(Data entries)

☆ ☆ ☆ ☆

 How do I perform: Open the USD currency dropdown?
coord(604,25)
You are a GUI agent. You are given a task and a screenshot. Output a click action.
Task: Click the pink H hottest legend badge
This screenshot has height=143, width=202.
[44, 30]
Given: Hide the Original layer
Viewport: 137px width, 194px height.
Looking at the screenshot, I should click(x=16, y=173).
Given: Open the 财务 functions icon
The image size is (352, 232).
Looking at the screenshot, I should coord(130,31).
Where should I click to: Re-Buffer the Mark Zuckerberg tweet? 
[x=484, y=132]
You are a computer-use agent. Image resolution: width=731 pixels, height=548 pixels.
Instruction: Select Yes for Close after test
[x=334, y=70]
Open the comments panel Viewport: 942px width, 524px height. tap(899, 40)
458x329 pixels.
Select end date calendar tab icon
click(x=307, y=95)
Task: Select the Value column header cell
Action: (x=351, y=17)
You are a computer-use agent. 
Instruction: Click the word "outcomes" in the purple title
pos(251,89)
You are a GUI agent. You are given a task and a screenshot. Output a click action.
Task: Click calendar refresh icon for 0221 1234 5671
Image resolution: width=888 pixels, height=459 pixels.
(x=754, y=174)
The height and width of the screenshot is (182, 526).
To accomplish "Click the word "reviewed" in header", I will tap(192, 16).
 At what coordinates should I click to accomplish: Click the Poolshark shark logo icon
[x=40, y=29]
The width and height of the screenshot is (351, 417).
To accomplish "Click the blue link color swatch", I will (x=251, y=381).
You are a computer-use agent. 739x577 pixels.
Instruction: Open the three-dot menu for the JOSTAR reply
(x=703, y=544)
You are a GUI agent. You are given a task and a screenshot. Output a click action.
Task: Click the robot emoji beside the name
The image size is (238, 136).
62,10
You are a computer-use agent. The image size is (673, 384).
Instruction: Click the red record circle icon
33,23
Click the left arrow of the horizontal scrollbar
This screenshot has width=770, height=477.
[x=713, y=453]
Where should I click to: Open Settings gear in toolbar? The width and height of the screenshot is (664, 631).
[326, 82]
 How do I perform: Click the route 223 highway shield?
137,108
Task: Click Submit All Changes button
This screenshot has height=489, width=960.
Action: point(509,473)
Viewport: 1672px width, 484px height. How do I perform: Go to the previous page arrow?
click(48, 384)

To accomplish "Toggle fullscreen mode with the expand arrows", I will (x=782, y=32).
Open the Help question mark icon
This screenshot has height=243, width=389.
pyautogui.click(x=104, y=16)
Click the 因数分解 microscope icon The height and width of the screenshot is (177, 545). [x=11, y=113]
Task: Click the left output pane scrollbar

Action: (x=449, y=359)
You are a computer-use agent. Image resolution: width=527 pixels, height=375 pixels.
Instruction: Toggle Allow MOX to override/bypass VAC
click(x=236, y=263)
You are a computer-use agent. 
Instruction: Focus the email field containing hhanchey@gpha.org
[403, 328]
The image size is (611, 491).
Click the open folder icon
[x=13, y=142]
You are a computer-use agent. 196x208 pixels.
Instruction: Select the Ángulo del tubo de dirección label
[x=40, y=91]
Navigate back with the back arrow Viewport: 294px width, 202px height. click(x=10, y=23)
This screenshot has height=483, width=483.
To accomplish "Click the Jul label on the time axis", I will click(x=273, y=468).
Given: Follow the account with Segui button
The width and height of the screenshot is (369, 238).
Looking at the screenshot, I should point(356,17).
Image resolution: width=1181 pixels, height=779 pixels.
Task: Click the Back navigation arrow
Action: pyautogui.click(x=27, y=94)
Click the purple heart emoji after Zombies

☆ ☆ ☆ ☆

### Exercise description
Copy all data exactly, start to finish.

### Answer to the problem
 How do I perform: Open the USD currency dropdown?
coord(604,25)
You are a GUI agent. You are given a task and a screenshot. Output a click action.
Task: Click the pink H hottest legend badge
This screenshot has height=143, width=202.
[44, 30]
Given: Hide the Original layer
Viewport: 137px width, 194px height.
Looking at the screenshot, I should click(x=16, y=173).
Given: Open the 财务 functions icon
The image size is (352, 232).
Looking at the screenshot, I should coord(130,31).
Where should I click to: Re-Buffer the Mark Zuckerberg tweet? 
[x=484, y=132]
You are a computer-use agent. Image resolution: width=731 pixels, height=548 pixels.
Instruction: Select Yes for Close after test
[x=334, y=70]
Open the comments panel Viewport: 942px width, 524px height. tap(899, 40)
458x329 pixels.
Select end date calendar tab icon
click(x=307, y=95)
Task: Select the Value column header cell
Action: (x=351, y=17)
You are a computer-use agent. 
Instruction: Click the word "outcomes" in the purple title
pos(251,89)
You are a GUI agent. You are given a task and a screenshot. Output a click action.
Task: Click calendar refresh icon for 0221 1234 5671
Image resolution: width=888 pixels, height=459 pixels.
(x=754, y=174)
The height and width of the screenshot is (182, 526).
To accomplish "Click the word "reviewed" in header", I will tap(192, 16).
 At what coordinates should I click to accomplish: Click the Poolshark shark logo icon
[x=40, y=29]
The width and height of the screenshot is (351, 417).
To accomplish "Click the blue link color swatch", I will (x=251, y=381).
You are a computer-use agent. 739x577 pixels.
Instruction: Open the three-dot menu for the JOSTAR reply
(x=703, y=544)
You are a GUI agent. You are given a task and a screenshot. Output a click action.
Task: Click the robot emoji beside the name
The image size is (238, 136).
62,10
You are a computer-use agent. The image size is (673, 384).
Instruction: Click the red record circle icon
33,23
Click the left arrow of the horizontal scrollbar
This screenshot has width=770, height=477.
[x=713, y=453]
Where should I click to: Open Settings gear in toolbar? The width and height of the screenshot is (664, 631).
[326, 82]
 How do I perform: Click the route 223 highway shield?
137,108
Task: Click Submit All Changes button
This screenshot has height=489, width=960.
Action: point(509,473)
Viewport: 1672px width, 484px height. How do I perform: Go to the previous page arrow?
click(48, 384)

To accomplish "Toggle fullscreen mode with the expand arrows", I will (x=782, y=32).
Open the Help question mark icon
This screenshot has height=243, width=389.
pyautogui.click(x=104, y=16)
Click the 因数分解 microscope icon The height and width of the screenshot is (177, 545). [x=11, y=113]
Task: Click the left output pane scrollbar

Action: (x=449, y=359)
You are a computer-use agent. Image resolution: width=527 pixels, height=375 pixels.
Instruction: Toggle Allow MOX to override/bypass VAC
click(x=236, y=263)
You are a computer-use agent. 
Instruction: Focus the email field containing hhanchey@gpha.org
[403, 328]
The image size is (611, 491).
Click the open folder icon
[x=13, y=142]
You are a computer-use agent. 196x208 pixels.
Instruction: Select the Ángulo del tubo de dirección label
[x=40, y=91]
Navigate back with the back arrow Viewport: 294px width, 202px height. click(x=10, y=23)
This screenshot has height=483, width=483.
To accomplish "Click the Jul label on the time axis", I will click(x=273, y=468).
Given: Follow the account with Segui button
The width and height of the screenshot is (369, 238).
Looking at the screenshot, I should point(356,17).
Image resolution: width=1181 pixels, height=779 pixels.
Task: Click the Back navigation arrow
Action: pyautogui.click(x=27, y=94)
Click the purple heart emoji after Zombies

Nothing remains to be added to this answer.